In the 1980s the Iron Curtain began to collapse; in 1989 the Berlin Wall was torn down and, with some notable exceptions, the world cheered as each brick was removed. We welcomed the change to the old order as new democracies and opportunities emerged from the rubble. We all believed that democracy had finally triumphed.
How very wrong we were.
Fast forward to 2015 and look at Hungary: miles of steel barricades erected to deter refugees and migrants. The migrants may have gone but the obstacle remains as ‘a pillar of Hungarian identity’. Moreover, who could forget Donald Trump’s cries of ‘Build the Wall’ and ‘Make America Great Again’ or the horrific scenes of the storming of the Capitol Building in January 2021?
Likewise, fooled by Farage, the UK’s centuries-old, traditional trading routes: namely the English Channel and Irish Sea, became trading barriers. Ask any lorry driver stuck in Dover or sausage-maker from Northern Ireland what they think about those ‘walls of water’ in 2022 and it is highly likely that the words they utter would be unprintable.
Nostalgia for a Britain of the past is not only dangerous but it is also fundamentally flawed. Few benefitted from the spoils of Empire because back then, about two thirds of the population existed on subsistence wages: shackled in domestic service or in the fields; toiled in factories and mines, with only the lucky few surviving into old age: hardly images that conjure up nostalgia. Only ‘the ‘Stately Homes of England’; the Industrial Barons; Bankers and Financiers were entitled to live such an idyllic dream.
A sense of ‘Rule Britannia’ must not cloud our twenty-first century judgement. Our grandparents and great-grandparents fought for universal suffrage; social justice and equality; better working conditions and for an inclusive welfare state which was only made possible under a liberal democracy.
Nowadays, many enjoy jetting off to the sun for a fortnight each summer; ordering a weekly take-away to be delivered to their door, and having more clothes and ‘stuff’ than they actually need. I cannot imagine anyone being nostalgic for the days before automatic washing machines and soft toilet paper.
But be warned, we are in danger of much of that hard fought progress being eroded.
Life expectancy may be falling yet the pension age is rising, and more and more people are in need of food banks. Is this the tip of a dangerous iceberg and a portent of what lies beneath its surface? Our fragile Democracy is under serious threat. We must not be taken in by the cult of populist rhetoric from politicians who use the democratic system as a cloak to conceal their own self-seeking intentions.

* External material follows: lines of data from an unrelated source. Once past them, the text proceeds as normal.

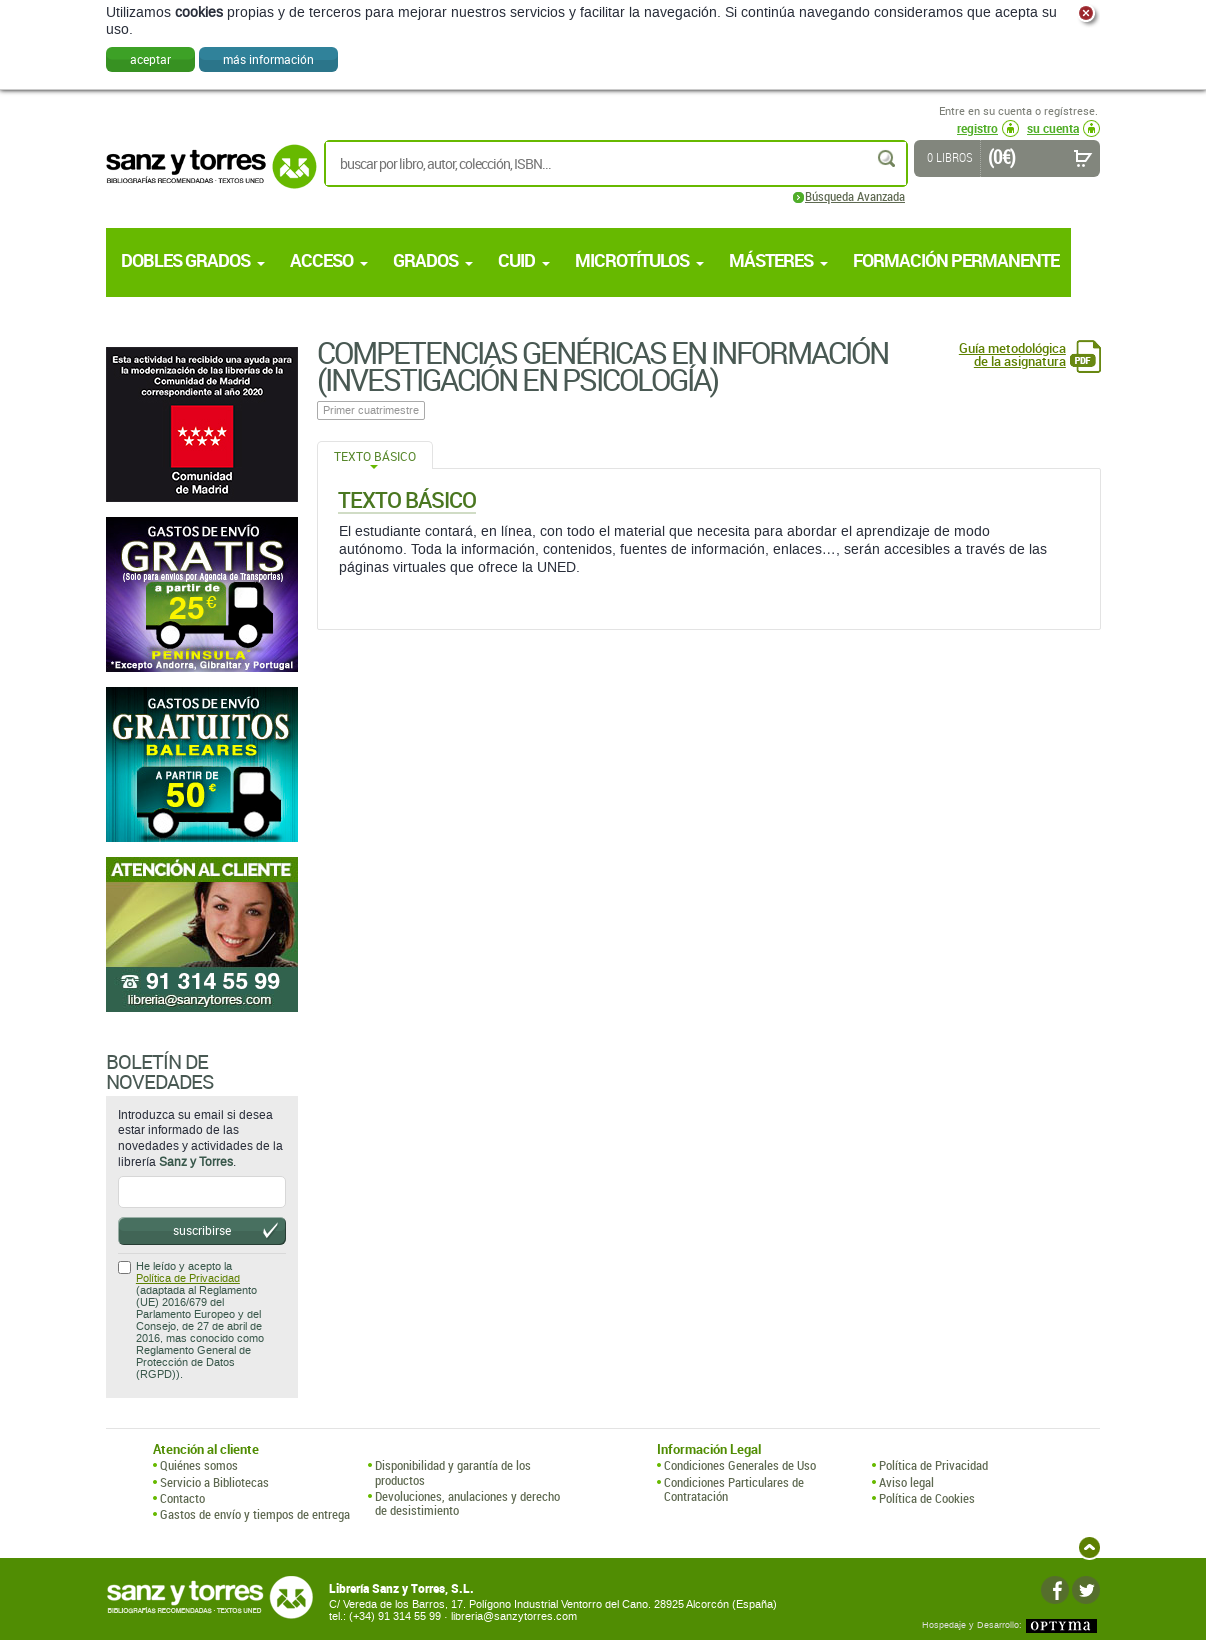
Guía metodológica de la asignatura (1012, 355)
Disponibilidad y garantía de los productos (453, 1472)
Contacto (182, 1498)
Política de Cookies (927, 1498)
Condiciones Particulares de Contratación (734, 1489)
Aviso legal (906, 1482)
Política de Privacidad (188, 1278)
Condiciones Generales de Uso (740, 1465)
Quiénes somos (199, 1465)
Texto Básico (375, 456)
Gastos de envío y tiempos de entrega (255, 1514)
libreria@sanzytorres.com (514, 1616)
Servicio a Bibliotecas (214, 1482)
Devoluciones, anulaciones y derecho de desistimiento (467, 1503)
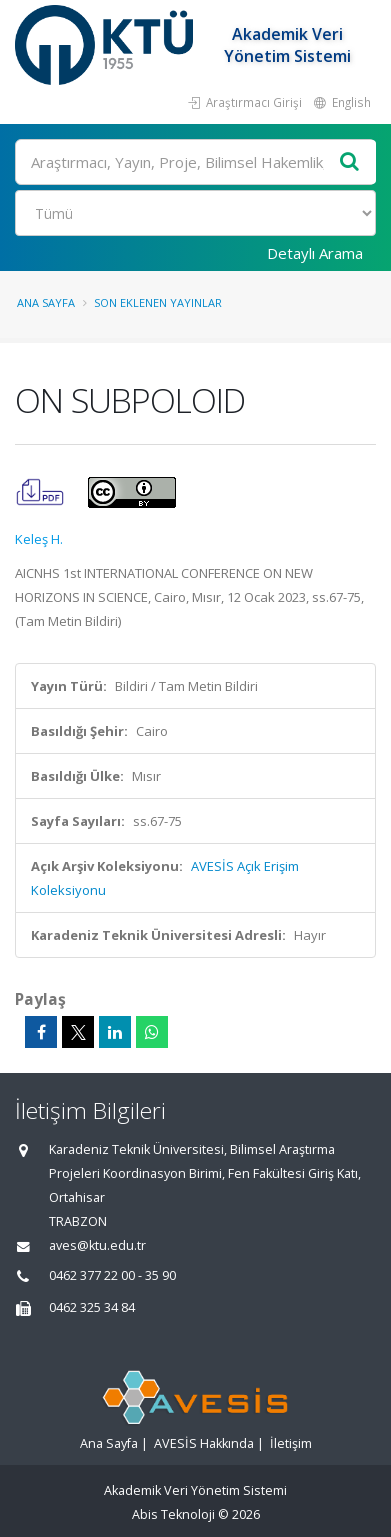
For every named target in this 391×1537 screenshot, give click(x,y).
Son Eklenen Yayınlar (158, 302)
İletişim (291, 1443)
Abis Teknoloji (173, 1514)
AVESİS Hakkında (204, 1443)
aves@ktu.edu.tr (97, 1245)
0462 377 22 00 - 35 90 (112, 1275)
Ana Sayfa (46, 302)
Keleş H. (39, 539)
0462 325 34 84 (92, 1307)
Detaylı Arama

Mr Johnson and his cronies must be removed from power before they can do any more damage. The ideal opportunity is for voters to send a powerful message at the ballot box. If the British people do not stand up for their democratic rights soon, it may be too late, because, if they do nothing, then all that might remain will be nostalgia.
Should anyone be in any doubt, then I urge them to listen to Radio 4’s Start the Week programme, broadcast on Monday 25th April: ‘The Age of the Strongman Leader’.